There was probably no period of 2020 more chaotic than the second week of March. In a matter of days, COVID-19 went from an abstract threat to a very frightening reality that had already spread further in Chicago than we realized. On March 12, Governor J.B. Pritzker announced a ban on large gatherings. And then Allison Arwady, the commissioner of the Chicago Department of Public Health, stepped up to the podium, validated our bewilderment and fear, and delivered one clear, practical piece of advice she learned while on the ground in Liberia during the 2014 Ebola outbreak: Stop shaking hands. What followed was a rallying cry for the COVID age: “I ask you to be guided by the science. … It’s not a time for panic. It’s a time for planning.”

A refrain throughout this year has been “Who could have predicted this?” But as Arwady told us during her first installment of “The Doc Is In: Ask Dr. Arwady” (her must-see Q&A series on social media), the emergency preparedness teams at both the city and state public health departments had made detailed plans for responding to a pandemic, from stockpiling PPE to handling food shortages, unemployment, and social unrest. And even though Arwady had been on the job for only four days when the plans were put into effect in January, she and Ngozi Ezike, the director of the Illinois Department of Public Health, knew exactly what to do.

Public health workers usually remain in the background, but Arwady and Ezike became nearly as familiar as the mayor and the governor, appearing almost daily at press conferences and briefings and on social media, always ready to answer questions from officials, reporters, and ordinary Chicagoans. It’s an exhausting job with regular 17-hour days; Ezike has compared it to a marathon, with no time for rest or reflection. “It’s hard for people to understand that we can’t know everything about a brand-new virus right off the bat,” she says. “Even though it seems like a lifetime, we haven’t even known this virus for 10 months.”

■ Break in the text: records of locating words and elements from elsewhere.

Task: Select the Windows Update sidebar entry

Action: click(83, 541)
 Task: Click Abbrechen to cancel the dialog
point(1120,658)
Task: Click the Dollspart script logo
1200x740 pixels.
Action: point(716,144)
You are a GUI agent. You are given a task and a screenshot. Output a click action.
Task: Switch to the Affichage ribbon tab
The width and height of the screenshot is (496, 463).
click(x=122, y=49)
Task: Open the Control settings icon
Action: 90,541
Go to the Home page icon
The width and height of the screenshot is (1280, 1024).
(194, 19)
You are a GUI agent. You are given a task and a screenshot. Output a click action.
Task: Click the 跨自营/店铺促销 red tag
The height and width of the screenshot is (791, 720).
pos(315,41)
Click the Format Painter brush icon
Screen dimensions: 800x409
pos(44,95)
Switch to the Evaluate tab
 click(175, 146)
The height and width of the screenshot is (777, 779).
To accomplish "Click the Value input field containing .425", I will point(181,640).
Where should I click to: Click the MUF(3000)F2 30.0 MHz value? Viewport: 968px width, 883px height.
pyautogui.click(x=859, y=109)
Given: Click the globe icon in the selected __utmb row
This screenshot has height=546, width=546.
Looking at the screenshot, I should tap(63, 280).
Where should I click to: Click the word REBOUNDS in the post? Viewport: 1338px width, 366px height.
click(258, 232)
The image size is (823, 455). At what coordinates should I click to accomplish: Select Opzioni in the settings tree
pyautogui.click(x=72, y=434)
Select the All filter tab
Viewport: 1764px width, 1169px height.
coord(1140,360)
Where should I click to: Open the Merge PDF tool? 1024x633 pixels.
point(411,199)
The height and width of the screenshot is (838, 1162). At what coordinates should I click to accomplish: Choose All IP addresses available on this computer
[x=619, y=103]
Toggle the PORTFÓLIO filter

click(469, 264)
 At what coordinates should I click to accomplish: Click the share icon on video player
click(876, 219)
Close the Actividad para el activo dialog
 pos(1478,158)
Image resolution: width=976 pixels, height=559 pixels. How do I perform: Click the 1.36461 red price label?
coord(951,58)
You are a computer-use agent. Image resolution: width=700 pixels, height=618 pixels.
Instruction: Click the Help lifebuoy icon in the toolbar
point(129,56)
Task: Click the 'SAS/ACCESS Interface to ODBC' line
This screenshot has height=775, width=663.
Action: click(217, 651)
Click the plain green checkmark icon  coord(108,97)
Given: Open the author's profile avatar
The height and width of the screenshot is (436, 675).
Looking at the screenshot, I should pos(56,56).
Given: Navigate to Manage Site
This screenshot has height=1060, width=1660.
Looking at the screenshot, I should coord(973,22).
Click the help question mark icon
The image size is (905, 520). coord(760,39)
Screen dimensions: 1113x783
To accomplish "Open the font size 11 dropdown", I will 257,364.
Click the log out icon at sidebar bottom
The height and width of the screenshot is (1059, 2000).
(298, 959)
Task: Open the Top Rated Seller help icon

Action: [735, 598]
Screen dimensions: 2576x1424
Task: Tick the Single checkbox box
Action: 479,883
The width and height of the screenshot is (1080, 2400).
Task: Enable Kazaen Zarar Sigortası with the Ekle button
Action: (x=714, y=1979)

Their styles are complementary. Arwady is energetic and always able to find something positive to say, even when the news is bad. Ezike has a calm and reassuring presence and has spoken eloquently about the importance of self-care; bilingual in Spanish, she’s able to talk directly to Latino Illinoisans. With their guidance, the state, the city, and individuals all worked together to flatten the curve.

Some communities were in a better position to weather the pandemic than others. As Arwady puts it: “Viruses look for chances to spread. They look for cracks in society.” Both doctors hope that the lessons we’ve all been learning will guide leaders toward making better decisions about how to care for their most vulnerable populations even when there isn’t a pandemic. Arwady, as usual, is optimistic: “I really do feel confident that we are going to come out of COVID a stronger city.”